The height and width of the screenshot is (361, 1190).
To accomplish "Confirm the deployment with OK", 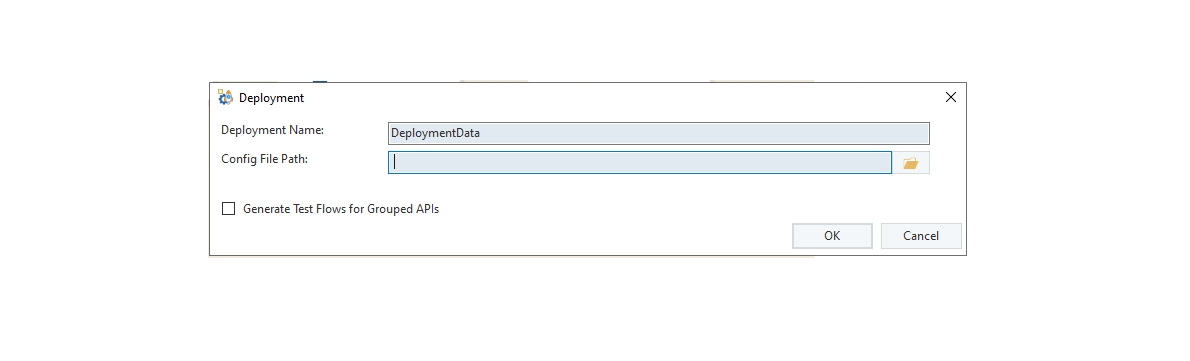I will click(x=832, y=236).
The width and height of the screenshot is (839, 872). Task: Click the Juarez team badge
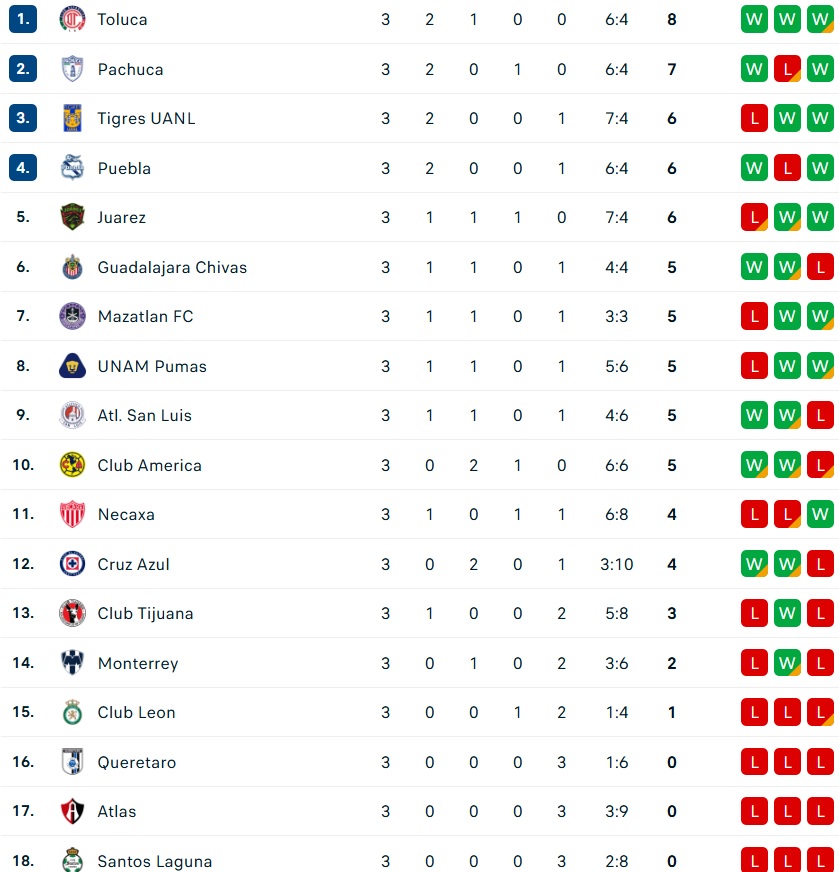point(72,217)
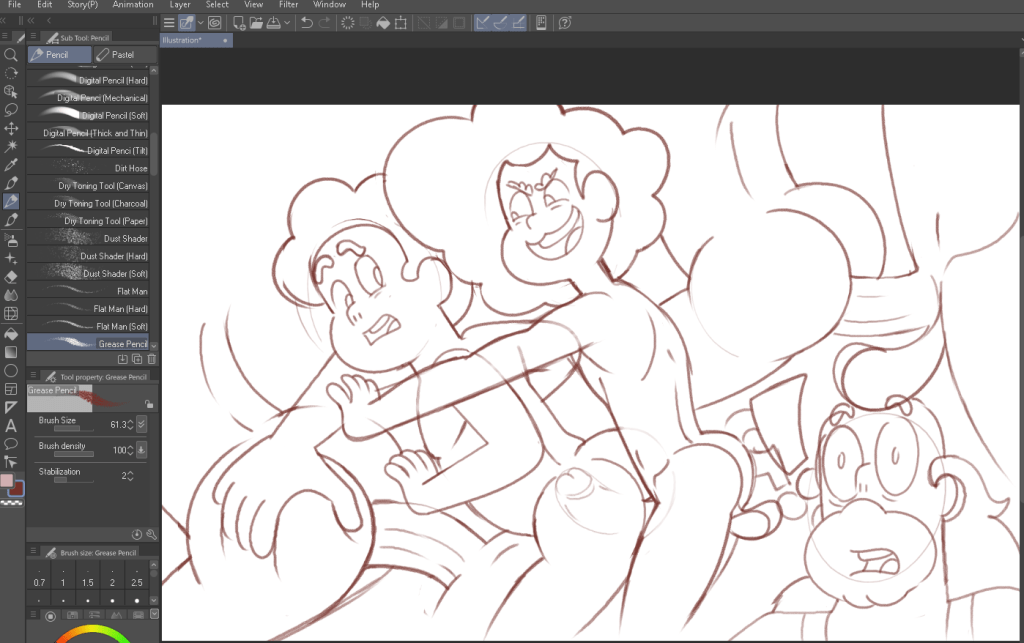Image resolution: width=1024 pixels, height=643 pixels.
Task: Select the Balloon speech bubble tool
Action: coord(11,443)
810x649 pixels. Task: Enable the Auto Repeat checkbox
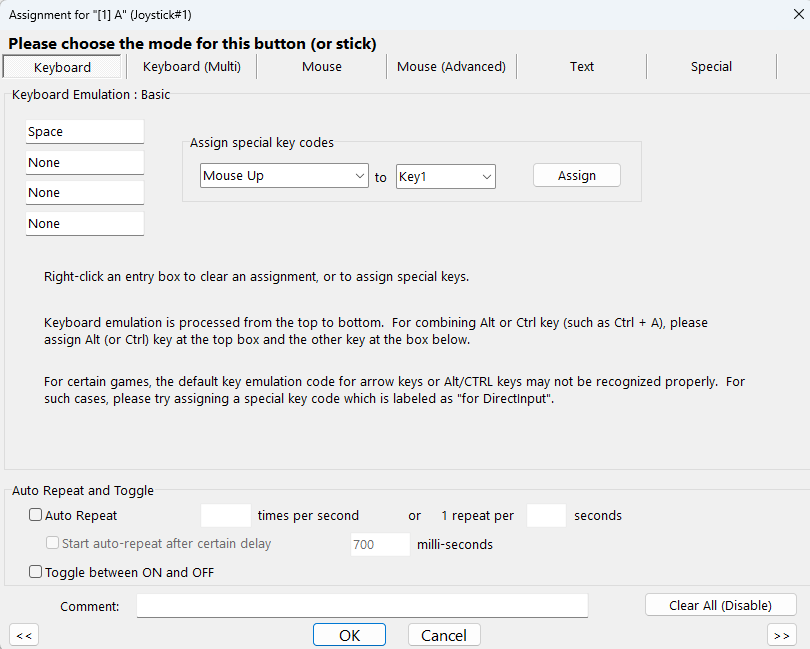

★ ★ ★

> **Exercise goal**: An exact transcription is needed, covering the line with "The width and" and every line after it to the end of the entries, but not the pictures.

> **Answer box**:
The width and height of the screenshot is (839, 872). Task: Click the Juarez team badge
point(72,217)
Image resolution: width=1024 pixels, height=643 pixels.
Task: Select the Balloon speech bubble tool
Action: coord(11,443)
810x649 pixels. Task: Enable the Auto Repeat checkbox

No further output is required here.